At AstraZeneca, Tom Plasterer, US cross-science director of R&D information and Jonathan Dry, director of bioinformatics, oncology, view artificial intelligence as an “accelerant” for oncology informatics. The challenge they’ve found is passing data between different parts of the pipeline: seamless information connectivity across domain nodes, they said. Plasterer, in particular, is a proponent of FAIR data—maintaining data that is Findable, Accessible, Interoperable, and Reusable. AstraZeneca has found that AI can help with pre-processing data to ensure clean data networks. Where this becomes AI instead of just fancy text mining, Plasterer clarified, is how a system can infer relationships between terms.

The two agreed with Addison: by deep learning standards, pharma doesn’t have big datasets. But that doesn’t mean AI doesn’t have a role to play. When aligning AI in service of FAIR goals, Plasterer and Dry had this advice: clearly define business objectives for each AI trials, and apply AI across the span of the pipeline.

Eric Neumann agrees. CEO and founder of Aidaka, Neumann believes drug discovery can certainly leverage deep-learning today. There are limitations to deep learning technology, he acknowledged. It is opaque: predictions are often without explanation, and there is no obvious way to incorporate prior knowledge.

To address the opaqueness, Neumann recommends abductive reasoning.
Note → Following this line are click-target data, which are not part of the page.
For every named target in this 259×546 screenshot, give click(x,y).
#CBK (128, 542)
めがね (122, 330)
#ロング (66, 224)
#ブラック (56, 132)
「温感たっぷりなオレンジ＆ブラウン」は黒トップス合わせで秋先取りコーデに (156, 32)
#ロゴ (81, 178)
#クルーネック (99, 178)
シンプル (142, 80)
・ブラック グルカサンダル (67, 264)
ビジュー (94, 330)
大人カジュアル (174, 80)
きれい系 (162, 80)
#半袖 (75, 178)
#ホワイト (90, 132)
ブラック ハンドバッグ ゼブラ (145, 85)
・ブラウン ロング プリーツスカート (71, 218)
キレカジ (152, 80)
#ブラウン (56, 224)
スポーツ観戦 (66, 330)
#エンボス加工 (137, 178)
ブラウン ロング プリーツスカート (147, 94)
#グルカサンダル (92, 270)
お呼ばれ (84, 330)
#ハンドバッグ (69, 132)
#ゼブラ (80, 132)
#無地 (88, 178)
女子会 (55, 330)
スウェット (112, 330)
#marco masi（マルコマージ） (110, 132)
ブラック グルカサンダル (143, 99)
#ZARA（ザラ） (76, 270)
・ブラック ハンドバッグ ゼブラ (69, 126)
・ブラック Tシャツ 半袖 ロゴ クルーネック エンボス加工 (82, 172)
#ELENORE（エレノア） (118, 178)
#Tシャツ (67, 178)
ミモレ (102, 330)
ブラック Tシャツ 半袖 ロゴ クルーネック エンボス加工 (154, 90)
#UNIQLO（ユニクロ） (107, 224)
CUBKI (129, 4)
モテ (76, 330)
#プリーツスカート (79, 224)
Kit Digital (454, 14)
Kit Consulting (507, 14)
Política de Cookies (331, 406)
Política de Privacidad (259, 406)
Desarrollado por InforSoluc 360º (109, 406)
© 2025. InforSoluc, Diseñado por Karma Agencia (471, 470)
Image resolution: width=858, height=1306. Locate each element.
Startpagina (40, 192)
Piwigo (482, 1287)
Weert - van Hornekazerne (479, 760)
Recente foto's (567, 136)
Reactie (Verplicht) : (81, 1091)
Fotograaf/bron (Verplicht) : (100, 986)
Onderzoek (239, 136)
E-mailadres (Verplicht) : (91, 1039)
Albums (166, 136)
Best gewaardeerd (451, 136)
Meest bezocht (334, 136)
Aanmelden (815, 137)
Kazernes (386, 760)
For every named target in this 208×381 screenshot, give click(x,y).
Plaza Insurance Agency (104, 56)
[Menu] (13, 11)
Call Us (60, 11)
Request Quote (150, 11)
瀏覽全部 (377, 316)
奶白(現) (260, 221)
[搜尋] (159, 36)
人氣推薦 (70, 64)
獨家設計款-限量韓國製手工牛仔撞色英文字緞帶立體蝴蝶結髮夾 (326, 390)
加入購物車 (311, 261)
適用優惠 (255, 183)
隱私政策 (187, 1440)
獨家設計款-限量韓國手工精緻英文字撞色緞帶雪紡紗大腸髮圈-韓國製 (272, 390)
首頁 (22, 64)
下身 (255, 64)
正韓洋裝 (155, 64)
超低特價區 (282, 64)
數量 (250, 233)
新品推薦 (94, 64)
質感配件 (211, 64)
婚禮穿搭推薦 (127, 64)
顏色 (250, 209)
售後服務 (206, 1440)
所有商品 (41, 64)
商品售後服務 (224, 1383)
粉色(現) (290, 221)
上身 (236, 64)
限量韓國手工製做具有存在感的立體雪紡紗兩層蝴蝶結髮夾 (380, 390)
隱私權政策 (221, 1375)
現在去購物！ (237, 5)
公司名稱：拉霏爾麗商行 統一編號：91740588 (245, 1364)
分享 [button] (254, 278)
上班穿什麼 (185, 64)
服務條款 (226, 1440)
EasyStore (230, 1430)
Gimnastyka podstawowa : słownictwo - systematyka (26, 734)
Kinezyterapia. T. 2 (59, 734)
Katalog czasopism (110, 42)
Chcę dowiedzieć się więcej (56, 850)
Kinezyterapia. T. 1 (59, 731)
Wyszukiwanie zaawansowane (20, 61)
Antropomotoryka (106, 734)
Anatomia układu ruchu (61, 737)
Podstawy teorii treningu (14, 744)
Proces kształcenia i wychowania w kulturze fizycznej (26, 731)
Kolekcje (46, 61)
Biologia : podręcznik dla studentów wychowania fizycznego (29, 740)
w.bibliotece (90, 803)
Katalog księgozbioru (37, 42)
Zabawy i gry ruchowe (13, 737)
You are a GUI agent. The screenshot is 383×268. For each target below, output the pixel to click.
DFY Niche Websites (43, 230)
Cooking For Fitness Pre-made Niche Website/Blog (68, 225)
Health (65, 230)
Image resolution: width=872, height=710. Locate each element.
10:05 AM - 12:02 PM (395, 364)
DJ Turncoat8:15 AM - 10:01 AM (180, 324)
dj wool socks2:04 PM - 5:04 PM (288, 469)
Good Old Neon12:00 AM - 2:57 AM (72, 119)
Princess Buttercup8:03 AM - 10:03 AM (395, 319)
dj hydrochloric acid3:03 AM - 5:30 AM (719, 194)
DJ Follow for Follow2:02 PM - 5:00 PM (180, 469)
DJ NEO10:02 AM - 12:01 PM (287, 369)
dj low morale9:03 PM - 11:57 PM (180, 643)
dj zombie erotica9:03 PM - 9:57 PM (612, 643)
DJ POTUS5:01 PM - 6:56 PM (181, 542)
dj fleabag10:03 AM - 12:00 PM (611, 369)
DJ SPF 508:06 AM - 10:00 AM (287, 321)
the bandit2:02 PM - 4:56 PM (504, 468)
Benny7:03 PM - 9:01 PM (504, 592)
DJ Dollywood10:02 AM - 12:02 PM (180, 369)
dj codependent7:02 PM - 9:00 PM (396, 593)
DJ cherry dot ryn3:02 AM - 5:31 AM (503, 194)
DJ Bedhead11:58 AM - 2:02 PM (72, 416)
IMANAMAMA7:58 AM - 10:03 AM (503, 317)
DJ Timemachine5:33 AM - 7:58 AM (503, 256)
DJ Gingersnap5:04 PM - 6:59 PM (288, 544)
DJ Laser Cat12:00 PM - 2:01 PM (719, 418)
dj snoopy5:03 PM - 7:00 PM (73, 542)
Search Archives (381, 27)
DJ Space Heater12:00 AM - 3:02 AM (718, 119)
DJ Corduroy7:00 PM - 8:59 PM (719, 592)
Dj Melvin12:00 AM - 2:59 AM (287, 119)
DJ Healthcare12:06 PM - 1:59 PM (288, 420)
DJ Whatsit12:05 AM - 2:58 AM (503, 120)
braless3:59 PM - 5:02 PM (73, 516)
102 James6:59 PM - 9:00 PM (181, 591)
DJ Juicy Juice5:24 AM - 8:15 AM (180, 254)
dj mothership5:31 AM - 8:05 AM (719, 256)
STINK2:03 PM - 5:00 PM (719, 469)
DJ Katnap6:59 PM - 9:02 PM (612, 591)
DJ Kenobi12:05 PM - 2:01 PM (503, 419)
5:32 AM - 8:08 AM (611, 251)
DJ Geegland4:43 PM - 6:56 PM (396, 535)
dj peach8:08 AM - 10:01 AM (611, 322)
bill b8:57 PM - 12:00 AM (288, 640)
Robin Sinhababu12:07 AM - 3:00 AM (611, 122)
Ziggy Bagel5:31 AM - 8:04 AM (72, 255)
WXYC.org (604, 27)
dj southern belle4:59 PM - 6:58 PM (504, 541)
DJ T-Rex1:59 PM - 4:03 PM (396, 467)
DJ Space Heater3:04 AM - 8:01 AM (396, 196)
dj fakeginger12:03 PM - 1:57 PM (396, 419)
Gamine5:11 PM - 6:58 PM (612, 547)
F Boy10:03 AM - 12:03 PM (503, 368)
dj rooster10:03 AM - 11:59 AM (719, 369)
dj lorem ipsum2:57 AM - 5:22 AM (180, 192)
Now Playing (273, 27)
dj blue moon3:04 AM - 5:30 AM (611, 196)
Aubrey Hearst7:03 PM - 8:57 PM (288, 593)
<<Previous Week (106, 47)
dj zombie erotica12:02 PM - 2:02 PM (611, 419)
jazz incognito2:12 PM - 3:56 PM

Build the model so that outcomes predict the mechanisms behind them, uncovering causal relationships. The approach leverages the ingenuity of deep learning to find optimal explanations, he says. Regulatory bodies want more than a black box, he said. Machine learning has already been accused of being alchemy. Instead, including a “formalism” inside deep learning helps preserve prediction and hypothesis testing that reassures all of us.

We are also limited, Neumann believes, by current architectures. He recommends Graph Nets, work done by Peter Battaglia and colleagues from DeepMind, Google Brain, MIT and others that Neumann believes will be particularly applicable to cellular and biomolecular systems.

“We present a new building block for the AI toolkit with a strong relational inductive bias—the graph network—which generalizes and extends various approaches for neural networks that operate on graphs, and provides a straightforward interface for manipulating structured knowledge and producing structured behaviors,” Battaglia et al write in their arXiv abstract published in June 2018. The Graph Nets library is available at GitHub.